Work to be completed: All records are to be printed exactly as they appear.

***** Data records *****

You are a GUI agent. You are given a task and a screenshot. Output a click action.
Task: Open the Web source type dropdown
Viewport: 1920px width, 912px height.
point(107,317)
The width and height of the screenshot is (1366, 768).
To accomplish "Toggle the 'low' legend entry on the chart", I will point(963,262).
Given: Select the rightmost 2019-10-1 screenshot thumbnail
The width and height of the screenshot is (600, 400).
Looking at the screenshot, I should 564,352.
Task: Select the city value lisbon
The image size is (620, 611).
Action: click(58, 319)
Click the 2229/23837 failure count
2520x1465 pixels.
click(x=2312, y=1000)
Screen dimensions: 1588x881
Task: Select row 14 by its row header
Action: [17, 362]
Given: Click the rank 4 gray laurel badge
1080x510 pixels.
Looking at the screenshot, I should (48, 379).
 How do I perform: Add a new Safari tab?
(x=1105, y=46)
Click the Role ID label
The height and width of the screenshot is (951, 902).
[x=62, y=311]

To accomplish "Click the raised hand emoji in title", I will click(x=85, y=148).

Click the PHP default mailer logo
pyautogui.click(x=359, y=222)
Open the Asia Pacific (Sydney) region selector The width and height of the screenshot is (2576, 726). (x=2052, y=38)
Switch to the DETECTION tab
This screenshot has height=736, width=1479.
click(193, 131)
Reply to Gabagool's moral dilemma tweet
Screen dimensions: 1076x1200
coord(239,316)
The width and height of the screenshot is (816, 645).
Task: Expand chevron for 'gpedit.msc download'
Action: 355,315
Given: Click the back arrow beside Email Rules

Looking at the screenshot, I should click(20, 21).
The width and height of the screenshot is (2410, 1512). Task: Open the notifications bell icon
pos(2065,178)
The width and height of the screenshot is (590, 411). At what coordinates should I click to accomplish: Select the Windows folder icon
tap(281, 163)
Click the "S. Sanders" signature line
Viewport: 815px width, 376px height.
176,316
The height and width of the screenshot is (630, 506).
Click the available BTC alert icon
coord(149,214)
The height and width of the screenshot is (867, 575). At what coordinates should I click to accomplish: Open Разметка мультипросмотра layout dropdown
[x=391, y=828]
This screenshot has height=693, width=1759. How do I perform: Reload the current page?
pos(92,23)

*****

Task output:
You are a GUI agent. You are given a task and a screenshot. Output a click action.
Task: Open the Web source type dropdown
Viewport: 1920px width, 912px height.
point(107,317)
The width and height of the screenshot is (1366, 768).
To accomplish "Toggle the 'low' legend entry on the chart", I will point(963,262).
Given: Select the rightmost 2019-10-1 screenshot thumbnail
The width and height of the screenshot is (600, 400).
Looking at the screenshot, I should 564,352.
Task: Select the city value lisbon
The image size is (620, 611).
Action: click(58, 319)
Click the 2229/23837 failure count
2520x1465 pixels.
click(x=2312, y=1000)
Screen dimensions: 1588x881
Task: Select row 14 by its row header
Action: [17, 362]
Given: Click the rank 4 gray laurel badge
1080x510 pixels.
Looking at the screenshot, I should (48, 379).
 How do I perform: Add a new Safari tab?
(x=1105, y=46)
Click the Role ID label
The height and width of the screenshot is (951, 902).
[x=62, y=311]

To accomplish "Click the raised hand emoji in title", I will click(x=85, y=148).

Click the PHP default mailer logo
pyautogui.click(x=359, y=222)
Open the Asia Pacific (Sydney) region selector The width and height of the screenshot is (2576, 726). (x=2052, y=38)
Switch to the DETECTION tab
This screenshot has height=736, width=1479.
click(193, 131)
Reply to Gabagool's moral dilemma tweet
Screen dimensions: 1076x1200
coord(239,316)
The width and height of the screenshot is (816, 645).
Task: Expand chevron for 'gpedit.msc download'
Action: 355,315
Given: Click the back arrow beside Email Rules

Looking at the screenshot, I should click(20, 21).
The width and height of the screenshot is (2410, 1512). Task: Open the notifications bell icon
pos(2065,178)
The width and height of the screenshot is (590, 411). At what coordinates should I click to accomplish: Select the Windows folder icon
tap(281, 163)
Click the "S. Sanders" signature line
Viewport: 815px width, 376px height.
176,316
The height and width of the screenshot is (630, 506).
Click the available BTC alert icon
coord(149,214)
The height and width of the screenshot is (867, 575). At what coordinates should I click to accomplish: Open Разметка мультипросмотра layout dropdown
[x=391, y=828]
This screenshot has height=693, width=1759. How do I perform: Reload the current page?
pos(92,23)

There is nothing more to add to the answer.